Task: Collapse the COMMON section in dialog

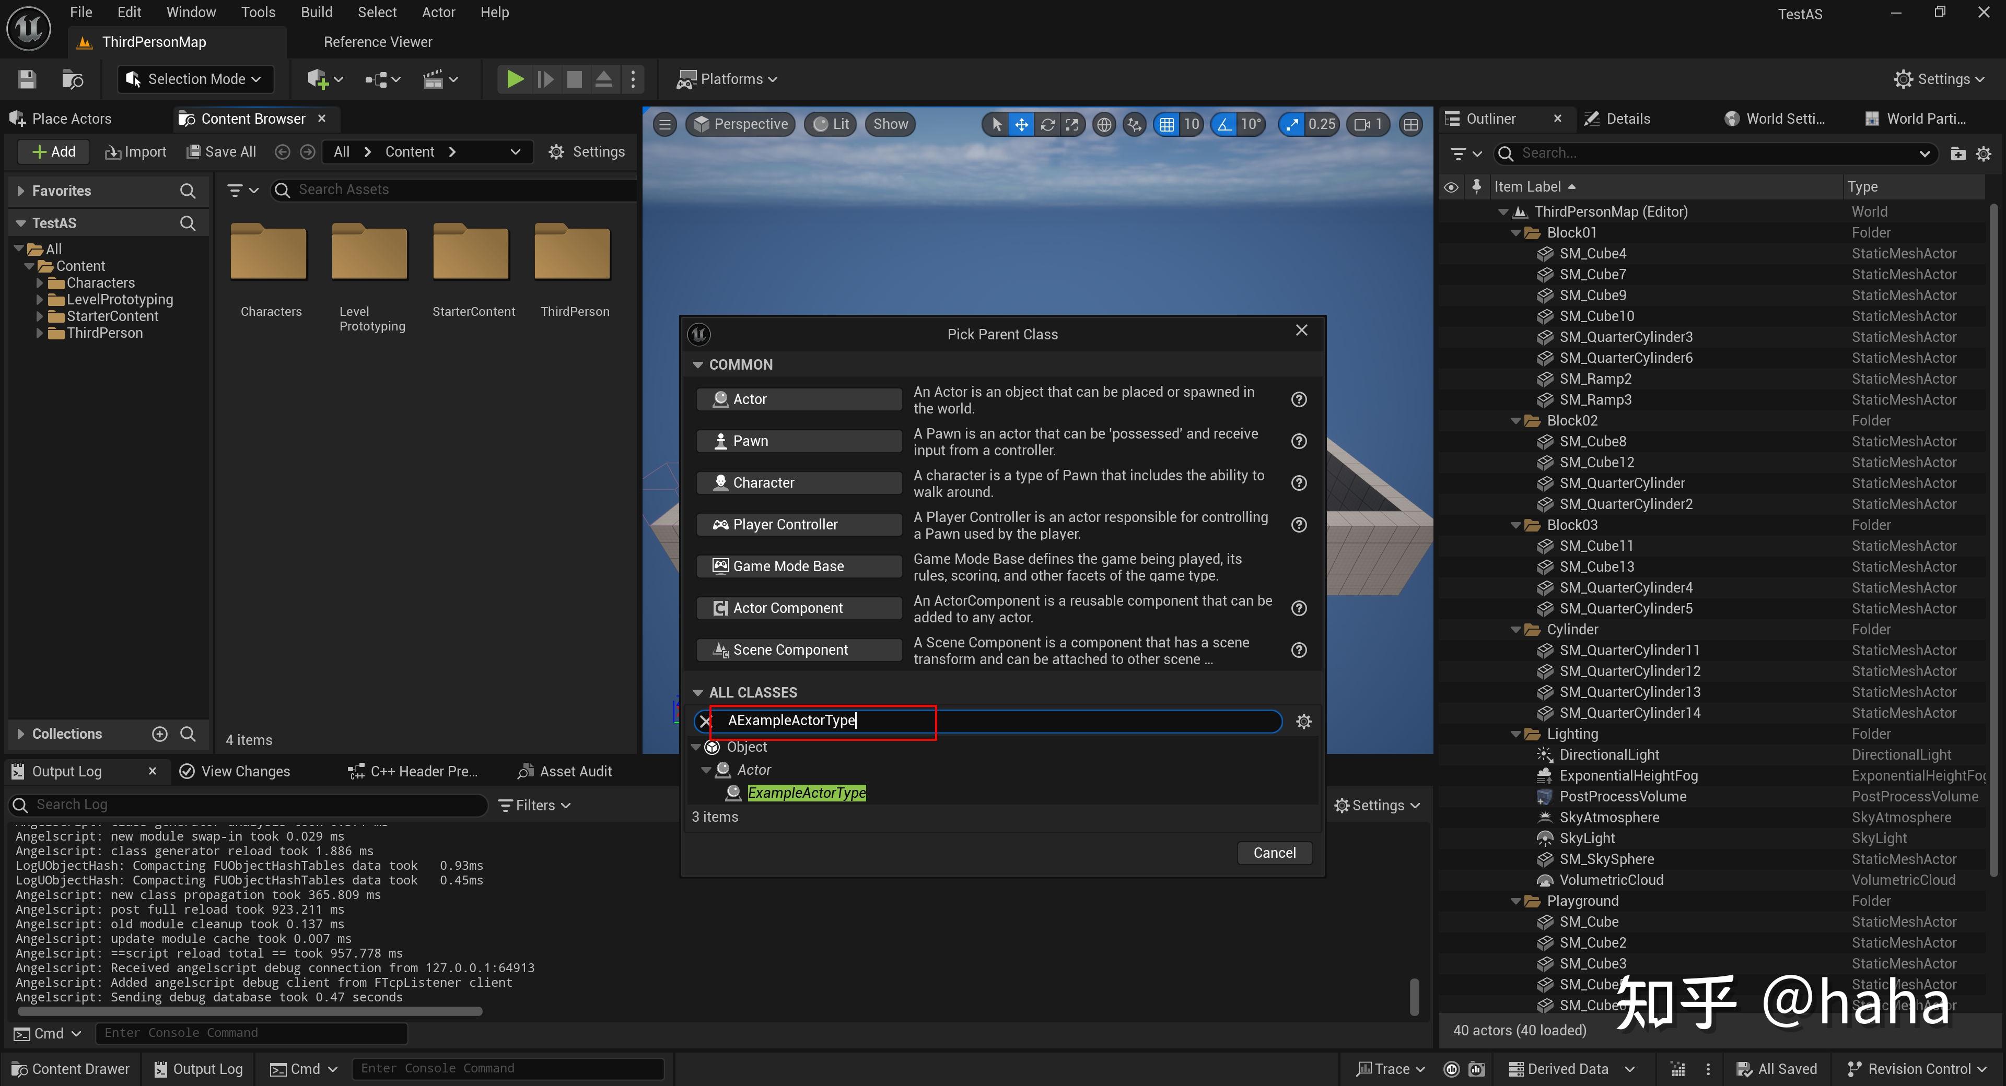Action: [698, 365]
* * *
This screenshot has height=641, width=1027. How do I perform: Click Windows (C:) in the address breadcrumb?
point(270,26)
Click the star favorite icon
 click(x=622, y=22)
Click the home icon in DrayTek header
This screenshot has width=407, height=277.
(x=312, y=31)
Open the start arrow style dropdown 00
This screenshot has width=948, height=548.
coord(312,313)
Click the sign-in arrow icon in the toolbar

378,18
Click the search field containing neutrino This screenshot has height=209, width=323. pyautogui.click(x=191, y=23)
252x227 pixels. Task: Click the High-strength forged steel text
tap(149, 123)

• _EXERCISE AIM_
Work out how many lines in the data above contain the string "arrow", with case counting. Reply with the number only.

• _SOLUTION_
2